La madera es uno de los materiales de construcción más sanos que existen.

Actúa como regulador natural del ambiente interior, es un material vivo que “respira” y así ayuda a la ventilación; estabiliza la humedad y filtra y purifica el aire; es cálido al tacto y absorbe el sonido.

En relación a su peso la madera es más fuerte que cualquier otro material de construcción. En su aspecto sicológico y emocional conecta al hombre con la naturaleza haciendo resaltar sus conexiones biológicas.

La madera, correctamente estacionada puede durar siglos, pero en general necesita un tratamiento que evite el peligro de ataques, y es aquí donde puede perder esas condiciones ecológicas.

Una casa de madera es mucho más sana, acogedora y agradable (biótica) que las de materiales como el hormigón y los materiales sintéticos, frios o impersonales. Además la madera tiene la peculiaridad de permitir la respiración de la vivienda.

Es cálida y relajante y evita el posible efecto de caja de Faraday que produce los fenómenos de sobreexcitación, nerviosismo, depresión o desvitalización tan frecuente en las viviendas modernas y especialmente en las oficinas.

La madera, en todas sus presentaciones, y siempre que esté exenta de productos de tratamiento tóxicos, es muy biótica y crea ambientes agradables y acogedores. Ofrece así mismo cualidades neutralizadoras cuando es tratada con ceras naturales y esencias.

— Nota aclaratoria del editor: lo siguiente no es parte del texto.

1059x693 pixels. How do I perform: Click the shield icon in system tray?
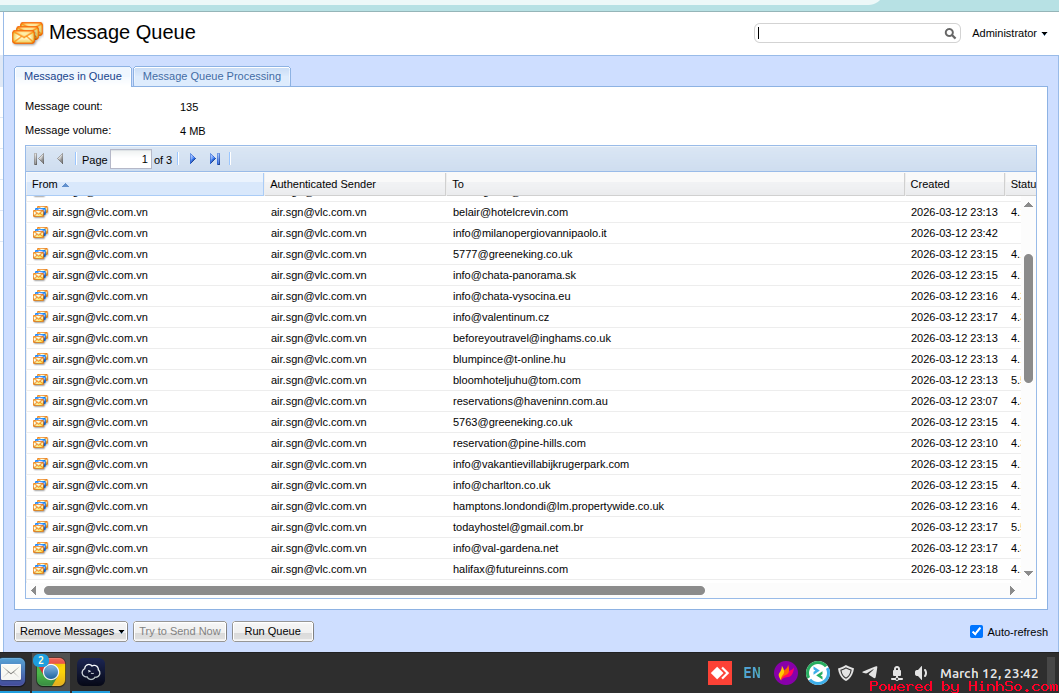pyautogui.click(x=846, y=673)
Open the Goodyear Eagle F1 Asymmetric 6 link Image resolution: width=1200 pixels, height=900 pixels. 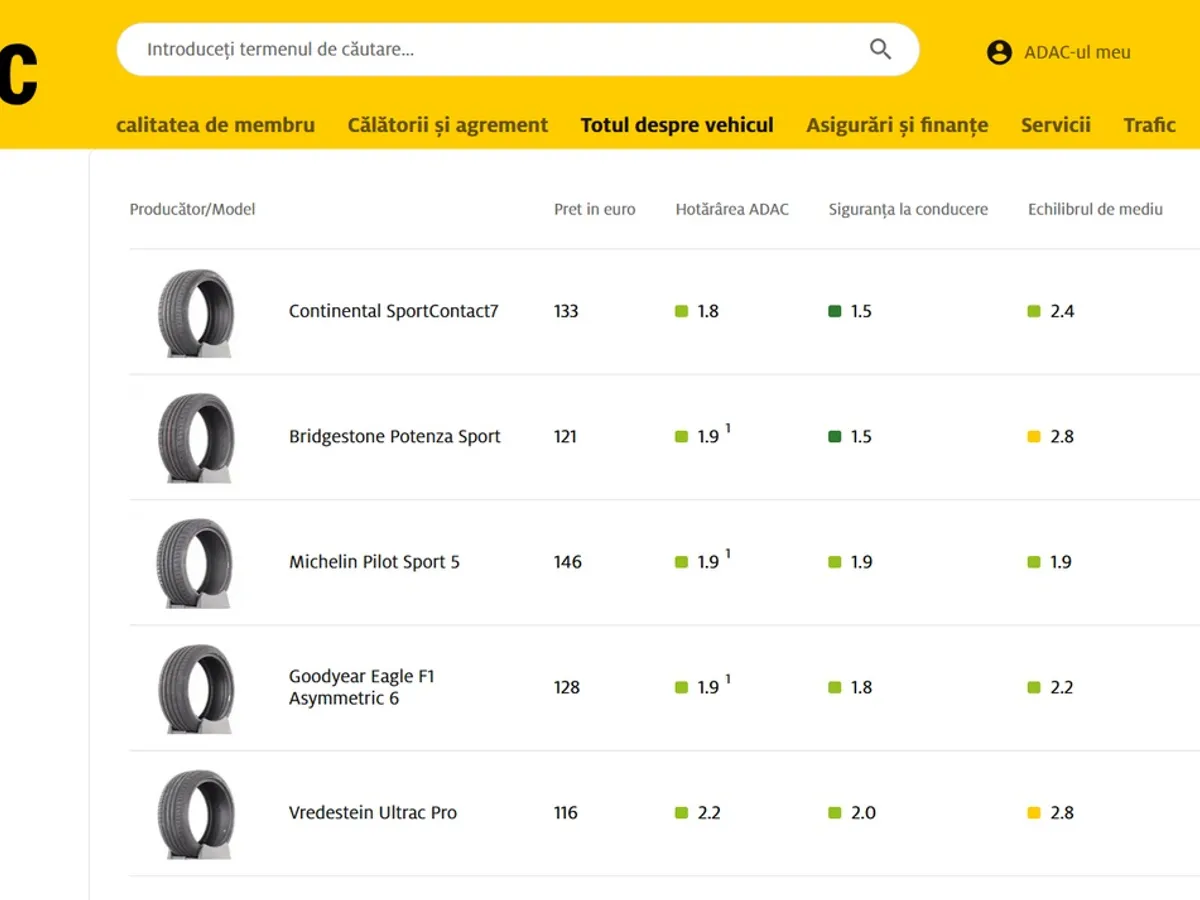pos(362,687)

Para que los hongos puedan atacarla es necesario que ésta posea más de un 20% de humedad, cosa que nunca ocurre en el interior de las viviendas, donde no supera el 10%.

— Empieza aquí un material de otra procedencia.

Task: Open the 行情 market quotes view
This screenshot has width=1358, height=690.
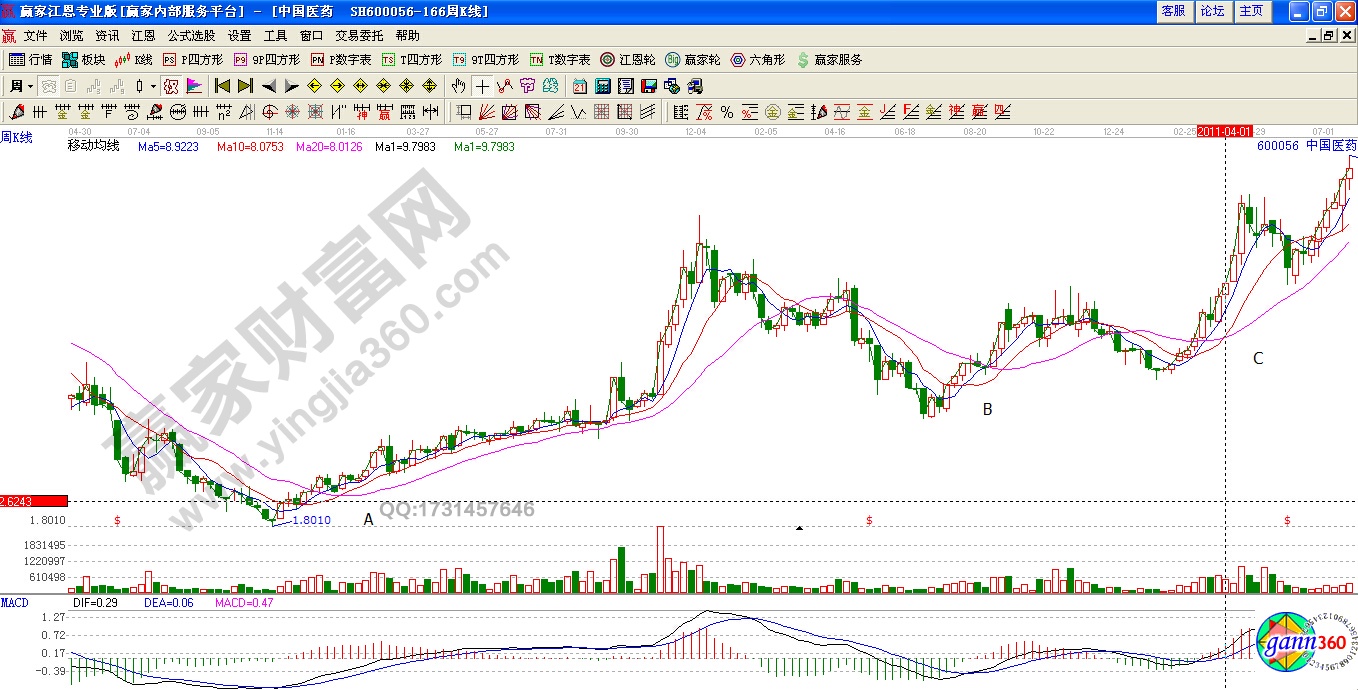Action: point(30,60)
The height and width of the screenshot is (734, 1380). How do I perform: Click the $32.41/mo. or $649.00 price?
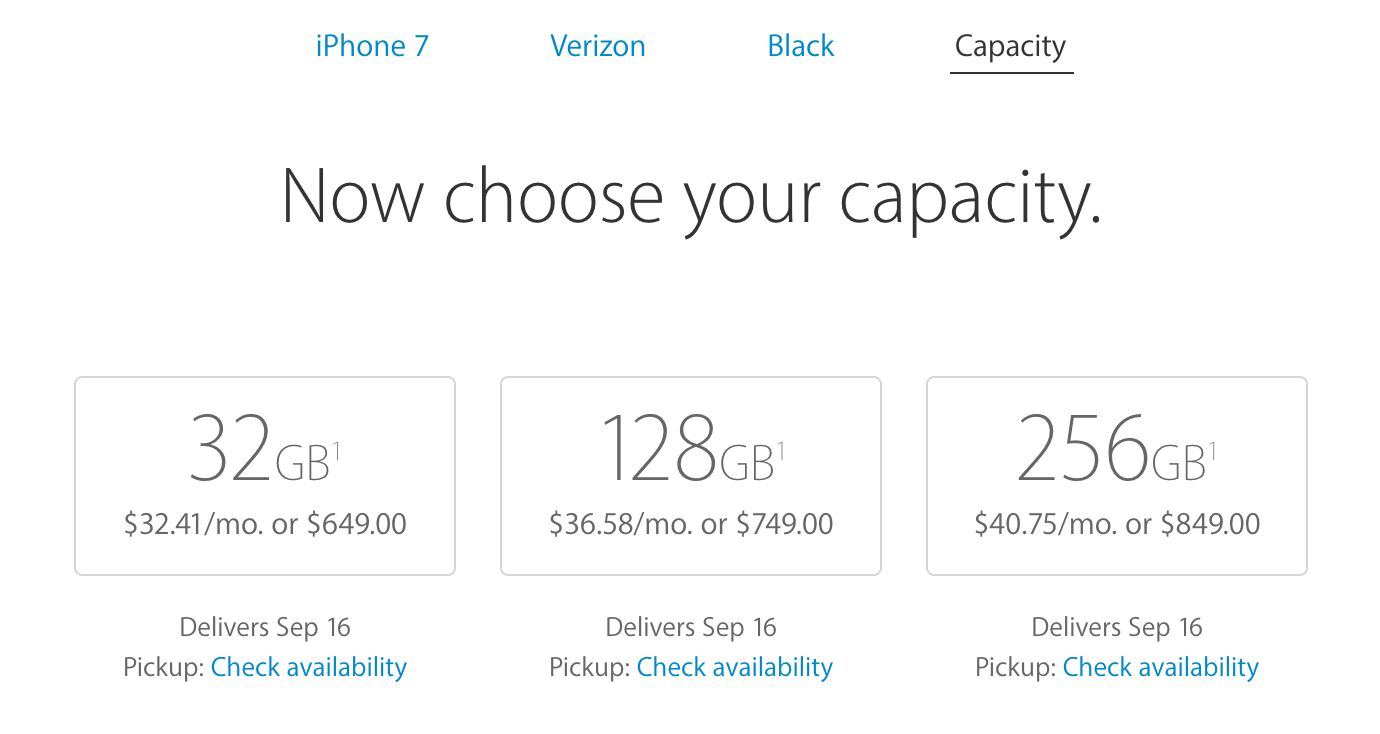(x=265, y=524)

En Bioconstrucción, se usa mucho la madera por ser un elemento natural, renovable y muy práctico, por ejemplo para crear estructuras de techos autoportantes y como base de techos verdes.

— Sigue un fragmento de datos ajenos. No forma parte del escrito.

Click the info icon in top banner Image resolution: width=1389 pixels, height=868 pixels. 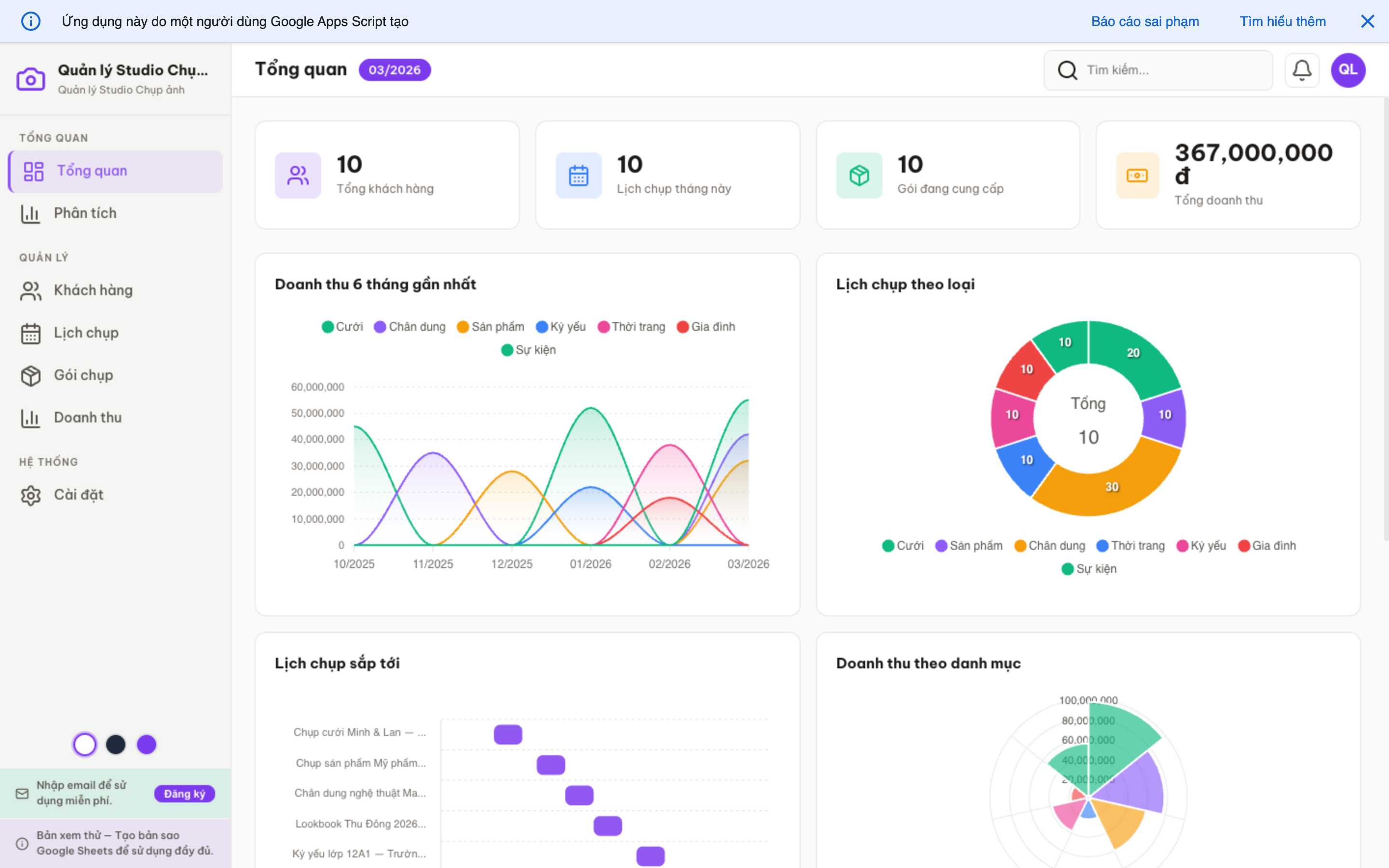[x=30, y=21]
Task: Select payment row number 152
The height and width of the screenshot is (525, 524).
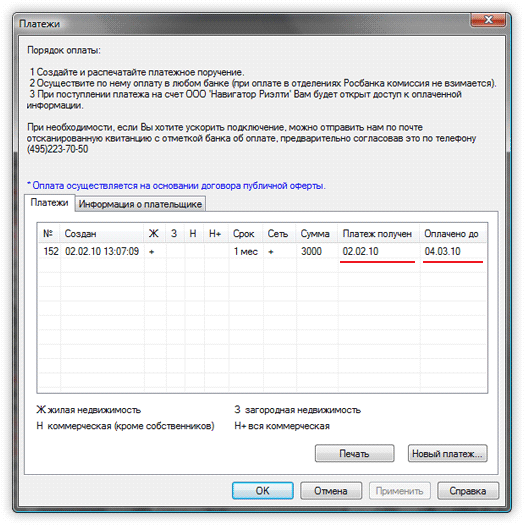Action: (x=262, y=251)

Otra gran ventaja de la madera es que la podemos combinar con otras técnicas como la construcción con paja o barro.

También es uno de los mejores elementos a la hora de realizar las aberturas de nuestra casa por no hablar de los muebles.

La madera es el material del futuro

Según la Comisión Europea, el siglo XXI será la edad de la madera.

En el contexto en el que nos encontramos, de agotamiento de recursos naturales, de preocupación por el cambio climático, los productos hechos en madera deben ser una apuesta decidida del conjunto de la sociedad.

La madera es un recurso renovable y los productos fabricados en madera son ecológicos, contribuyen a la fijación de carbono y son 100% reciclables.

Constructivamente, además de las innegables cualidades estéticas, la madera aporta confort y calidez en los ámbitos interiores o exteriores en los que se utiliza.